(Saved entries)
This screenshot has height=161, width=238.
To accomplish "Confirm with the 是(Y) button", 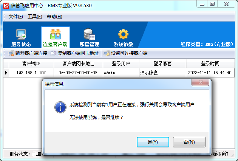I will click(x=153, y=142).
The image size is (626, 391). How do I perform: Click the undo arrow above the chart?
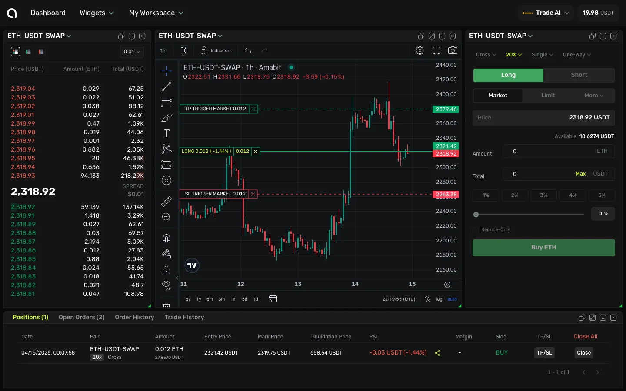(248, 50)
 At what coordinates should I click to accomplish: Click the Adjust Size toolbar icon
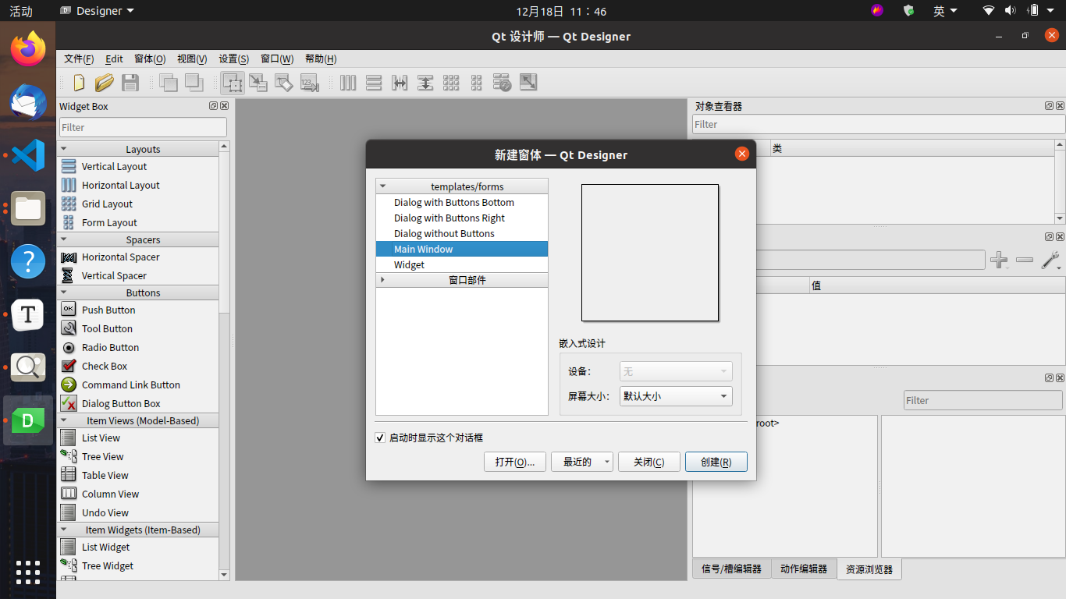pos(528,83)
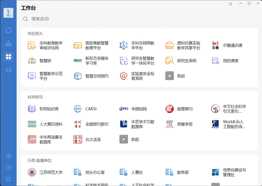Open 中国知网 CNKI app icon

click(124, 109)

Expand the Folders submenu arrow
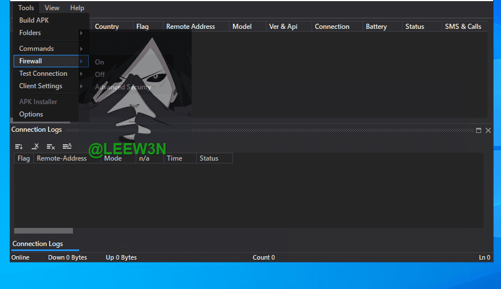pos(81,33)
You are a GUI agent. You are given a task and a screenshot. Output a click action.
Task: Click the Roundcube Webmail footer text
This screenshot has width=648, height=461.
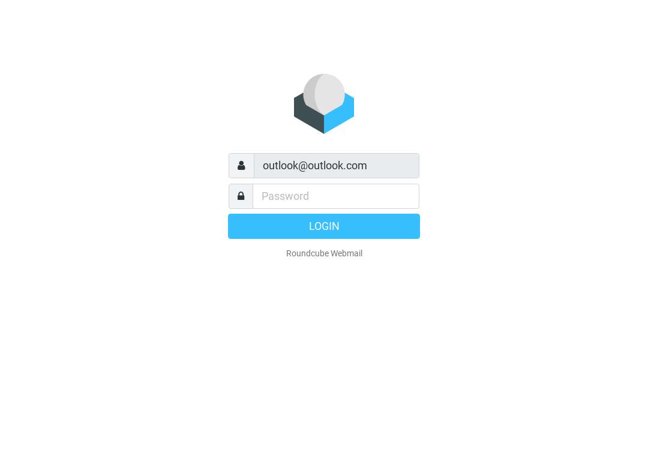(324, 253)
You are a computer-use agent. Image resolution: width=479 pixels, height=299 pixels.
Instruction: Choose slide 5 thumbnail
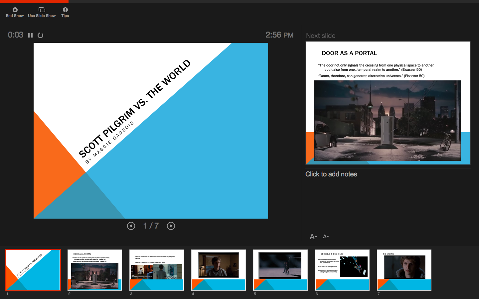pyautogui.click(x=280, y=270)
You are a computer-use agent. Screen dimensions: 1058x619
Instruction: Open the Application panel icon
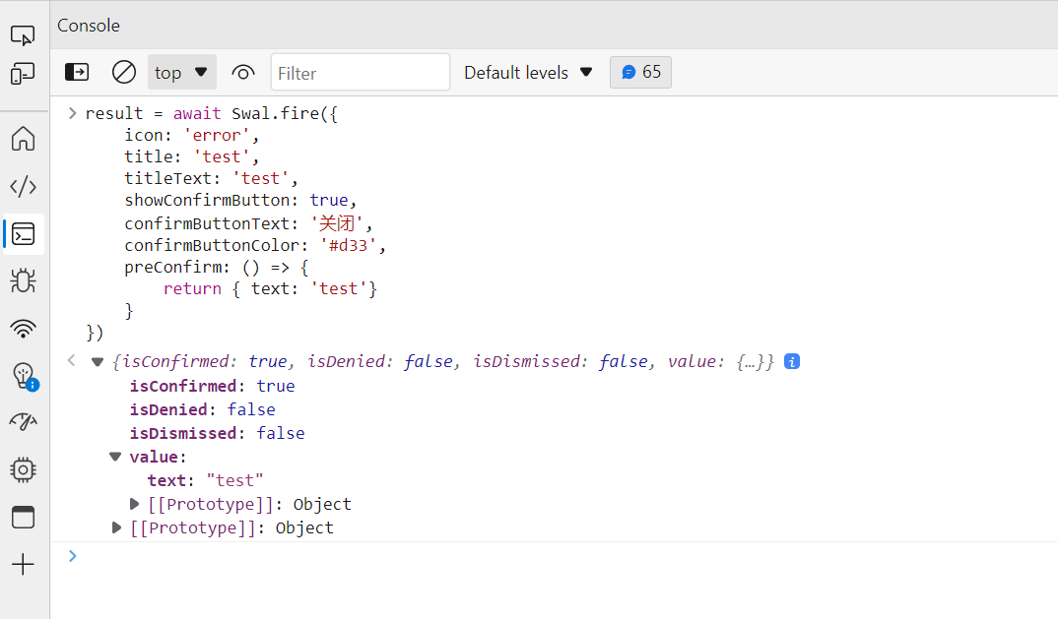24,517
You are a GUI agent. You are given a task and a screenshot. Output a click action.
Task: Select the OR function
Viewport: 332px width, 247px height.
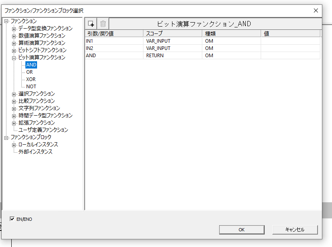pyautogui.click(x=29, y=72)
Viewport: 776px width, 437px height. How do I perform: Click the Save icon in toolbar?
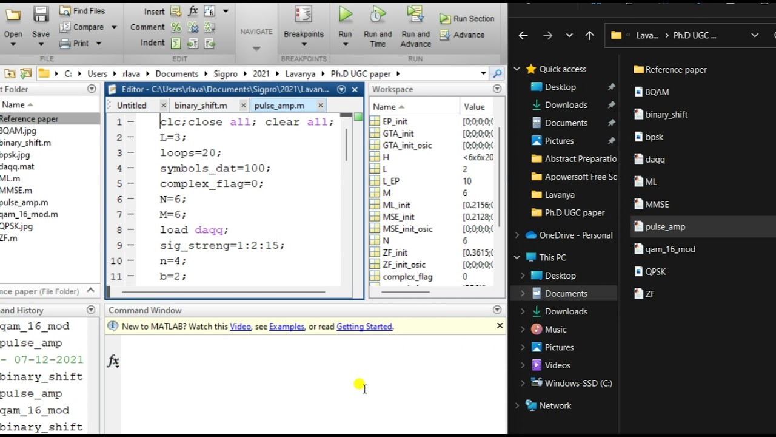pyautogui.click(x=41, y=15)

#### Assignment
Please repeat the lines above from the line containing "Viewport: 332px width, 247px height." through the final line, both included, exactly as they stand and without pictures.

#### Written response
Viewport: 332px width, 247px height.
pyautogui.click(x=29, y=72)
Viewport: 776px width, 437px height. How do I perform: Click the Save icon in toolbar?
pyautogui.click(x=41, y=15)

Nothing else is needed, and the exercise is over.